The Ministry of Supply, a science-based fashion company born out of MIT's labs, created a new kind of face mask that it will start producing next week.

Miracles happen when art and science get together.

Boston’s Ministry of Supply, the science-based apparel maker founded in the labs of MIT, is tackling the face mask shortage with a new kind of face protection for the health-care workers of Boston Medical Center, the company said Friday.

The skyrocketing demand for PPE, or personal protective equipment, is far outpacing supply across the country, as doctors, nurses and other health-care workers tend to a fast-growing number of coronavirus cases.

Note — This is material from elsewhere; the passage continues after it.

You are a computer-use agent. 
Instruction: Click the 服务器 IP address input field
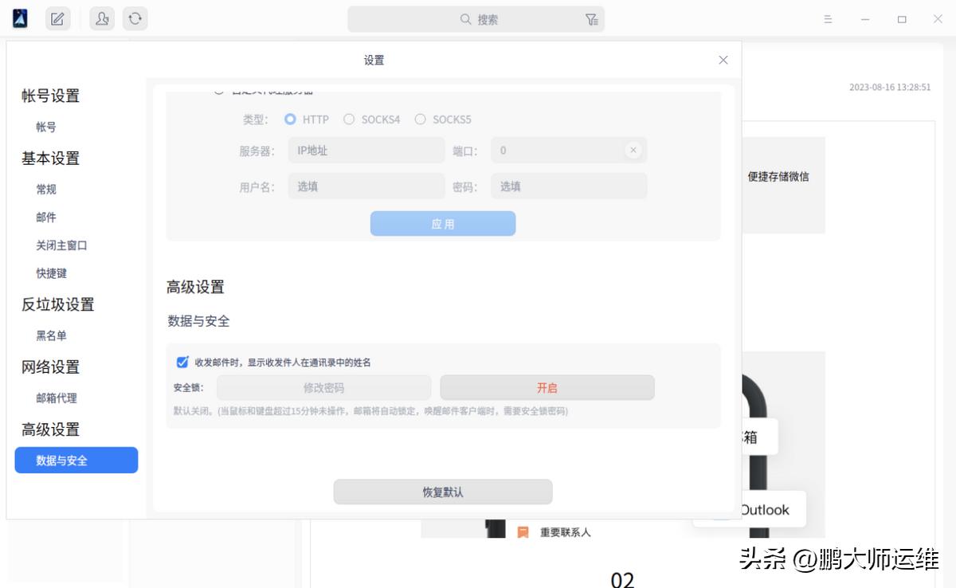click(366, 150)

Ministry of Supply raced to prototype and develop a mask via alternate manufacturing facilities and materials. To be clear, these aren’t N95 or surgical masks, but a new version created alongside manufacturer Nimbly and an expert team of partners — Dorothy DeGuzman, MD MPH, from the Ventura County Medical Center; Jose Gomez-Marquez of MakerHealth and Skylar Tibbits from Self-Assembly Lab MIT.

The company is essentially 3-D-knitting the items using viscose — a dense hygroscopic material that dehydrates viruses and bacteria — in a sleeved design that allows for replaceable polypropylene HEPA filters.

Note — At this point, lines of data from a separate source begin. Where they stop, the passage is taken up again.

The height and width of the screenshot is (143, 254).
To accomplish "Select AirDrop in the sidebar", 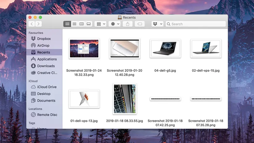I will point(43,46).
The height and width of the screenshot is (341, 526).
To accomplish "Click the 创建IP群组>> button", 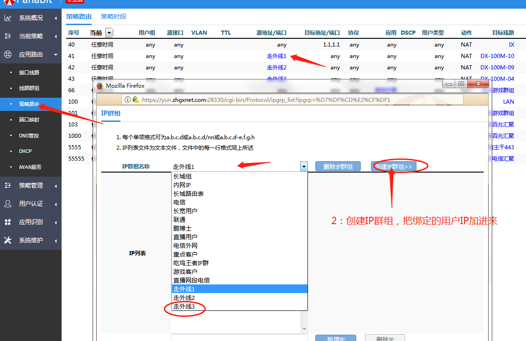I will pyautogui.click(x=393, y=167).
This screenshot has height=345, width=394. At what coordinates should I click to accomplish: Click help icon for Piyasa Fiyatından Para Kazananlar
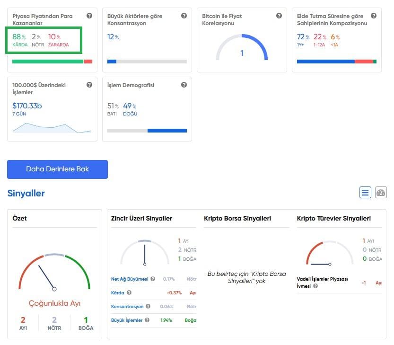(x=89, y=16)

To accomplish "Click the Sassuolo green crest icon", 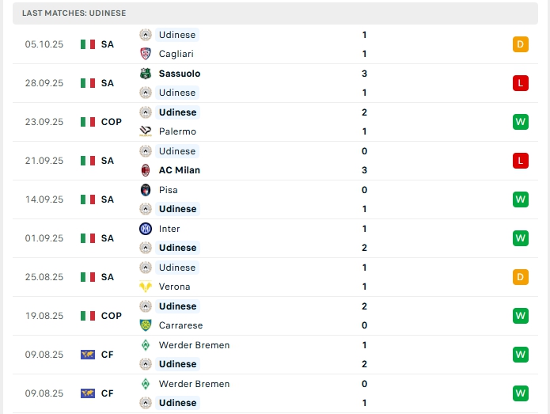I will [146, 74].
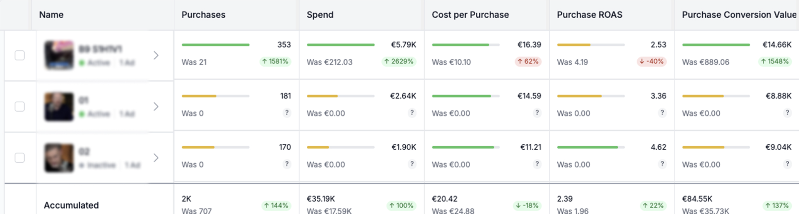Click the question mark under Spend €1.90K

[x=412, y=164]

“Our masks are 3-D-knit with high-tech Shima Seiki knitting machines at Nimbly in Los Angeles and Detroit, one of our long-term, U.S. based manufacturers,” Gihan Amarasiriwardena, Ministry of Supply’s cofounder, told WWD.

“We typically make sweaters to demand on this machine. Our agile supply chain allows us to adjust and scale up production to address changing demand,” he added. “In a normal scenario, we might adjust production if one style is selling faster than another. But in this scenario, we could switch manufacturing to produce masks.”

As for the health and safety of factory personnel, Amarasiriwardena noted that the scale of the production is driven by the machines, not humans, which means they can work in shifts to reduce overlap. The company intends to run multiple knitting machines 24/7 to meet the need.

Ministry of Supply also plans to donate 20 percent of its own sales to fund mass production of these masks.

Everyone from Christian Siriano to Major League Baseball has stepped up to aim their fashion apparel or jersey production prowess toward PPE.

For now, the immediate effort is focused on the medical professionals in the company’s hometown of Boston. But Amarasiriwardena plans to expand the operation to cover other healthcare workers nationwide.

“As we continue ramping up supply, we’re planning to offer the masks on a national scale by early April,” he said. “And, if more partners want to get involved, we can scale demand even faster and ship to more facilities.”